Saturday, March 21, 2009

Can The iPhone Create A New Mobile Economy?


The Potential of In-Application Purchases

What do in-application purchases do for the developer? For starters, it provides new incentives to improve and expand existing applications. Why build new functionality into an older application if there is little financial incentive? In-application purchases address that problem by creating a market for application upgrades.

Another potential opportunity is the ability to create fully-functional stores within applications. Creating a digital economy (i.e. Second Life) and selling digital media such as books and movies will soon be possible. A fully-functional streaming Netflix store on the iPhone, perhaps? As it becomes cheaper to produce smartphones with greater storage capacity, many transactions and goods like these will move away from the desktop to the mobile.

A New Mobile Economy

If the iPhone application store revolutionized the mobile as a platform, then the iPhone 3.0 OS may very well be the spark that revolutionizes the mobile as its own economy. iPhone apps no longer have to be one-hit wonders, but can make sustainable income from a smaller base of committed customers. It’s no longer just the purchasing of goods, but also of services. As companies and programmers find innovative ways to utilize this new financial stream, more complex services will become available and more useful applications will be built.

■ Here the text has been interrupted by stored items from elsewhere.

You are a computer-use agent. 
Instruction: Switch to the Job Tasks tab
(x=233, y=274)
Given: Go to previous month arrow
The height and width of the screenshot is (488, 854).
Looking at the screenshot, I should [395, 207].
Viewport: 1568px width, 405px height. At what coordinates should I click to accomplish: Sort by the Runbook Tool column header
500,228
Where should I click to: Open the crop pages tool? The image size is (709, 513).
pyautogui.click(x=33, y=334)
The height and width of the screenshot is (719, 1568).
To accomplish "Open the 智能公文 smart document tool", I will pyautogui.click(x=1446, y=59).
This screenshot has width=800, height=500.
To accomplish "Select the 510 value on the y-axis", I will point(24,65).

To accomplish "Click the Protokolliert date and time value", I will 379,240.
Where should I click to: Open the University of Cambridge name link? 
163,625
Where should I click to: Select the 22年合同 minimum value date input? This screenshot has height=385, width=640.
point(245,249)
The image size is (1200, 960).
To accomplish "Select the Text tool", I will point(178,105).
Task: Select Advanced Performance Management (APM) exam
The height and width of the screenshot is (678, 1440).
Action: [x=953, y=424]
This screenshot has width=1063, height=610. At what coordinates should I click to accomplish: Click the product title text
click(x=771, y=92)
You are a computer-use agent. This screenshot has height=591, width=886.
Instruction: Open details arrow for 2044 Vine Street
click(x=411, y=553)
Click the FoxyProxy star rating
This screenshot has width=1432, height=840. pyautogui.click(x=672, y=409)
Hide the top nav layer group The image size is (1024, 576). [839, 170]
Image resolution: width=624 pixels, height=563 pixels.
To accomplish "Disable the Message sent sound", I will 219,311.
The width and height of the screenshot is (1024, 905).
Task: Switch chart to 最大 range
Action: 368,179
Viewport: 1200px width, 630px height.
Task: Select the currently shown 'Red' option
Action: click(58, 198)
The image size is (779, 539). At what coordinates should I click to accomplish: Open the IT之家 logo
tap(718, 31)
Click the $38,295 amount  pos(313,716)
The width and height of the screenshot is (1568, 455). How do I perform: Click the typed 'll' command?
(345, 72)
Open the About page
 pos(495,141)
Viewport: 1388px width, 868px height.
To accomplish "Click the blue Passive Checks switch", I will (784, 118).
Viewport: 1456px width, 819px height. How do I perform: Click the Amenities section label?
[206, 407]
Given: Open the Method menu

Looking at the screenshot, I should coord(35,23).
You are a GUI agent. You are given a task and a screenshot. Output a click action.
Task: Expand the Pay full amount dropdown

The iPhone 3.0 OS could be transformational. Just as the Internet transformed how people purchase goods and services, the new iPhone features may build an economy for on-demand goods and services that do not depend on any specific location or time.

I'm still undecided about the iPhone. The benefits are undeniable, but I worry about our dependency upon technology and our reliance upon it as a means of communication. We started off talking to each other to associate and congregate, now we type messages. Will the iPhone 3.0 spell the demise of brick and mortar stores and person to person commerce?